L’Espagne attire toujours des milliards d’euros d’investissements, mais un indicateur beaucoup plus révélateur passe au rouge. Derrière les annonces de hausse des capitaux entrants, les retraits d’investisseurs étrangers explosent, notamment du côté des États-Unis, ce qui soulève des interrogations sur l’attractivité du pays en 2026.
L’investissement étranger en Espagne recule malgré une hausse des annonces
Investissements bruts en hausse, investissements nets en baisse
À première vue, les chiffres publiés par le gouvernement espagnol semblent rassurants. Les investissements étrangers bruts ont progressé de 22,6 % au premier trimestre 2026 pour atteindre 6,66 milliards d’euros.

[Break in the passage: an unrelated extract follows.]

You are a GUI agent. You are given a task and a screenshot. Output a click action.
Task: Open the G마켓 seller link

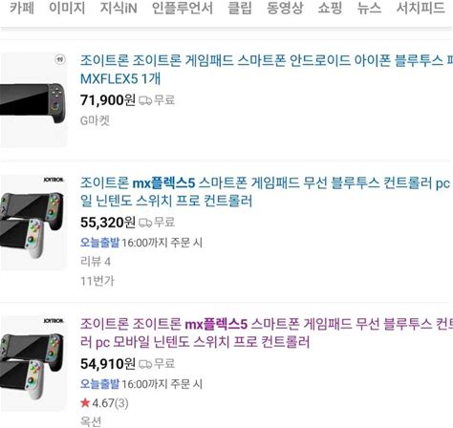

Mais cette lecture masque une réalité bien différente. En parallèle, les désinvestissements ont bondi de 85 %, ce qui fait chuter l’investissement étranger net de près de 17 % sur un an. Autrement dit, davantage d’entreprises retirent leurs capitaux qu’auparavant.
Pourquoi les désinvestissements explosent en 2026
L’investissement net reste l’indicateur le plus pertinent pour mesurer l’attractivité durable d’un pays. Il prend en compte les nouveaux capitaux, mais aussi ceux qui repartent vers d’autres marchés.
- Investissement brut : nouveaux capitaux entrants.
- Désinvestissement : retraits ou ventes d’actifs.
- Investissement net : différence entre les deux.
Résultat : malgré des annonces positives, les flux réels montrent un ralentissement de l’attractivité économique espagnole, dans un contexte où la concurrence internationale pour attirer les capitaux reste particulièrement forte.
Les États-Unis retirent massivement leurs capitaux d’Espagne
Une chute historique des investissements américains
Le signal le plus spectaculaire vient des États-Unis. Les entreprises américaines ont bien investi 1,36 milliard d’euros en Espagne au premier trimestre, mais elles ont surtout retiré 3,34 milliards d’euros sur la même période.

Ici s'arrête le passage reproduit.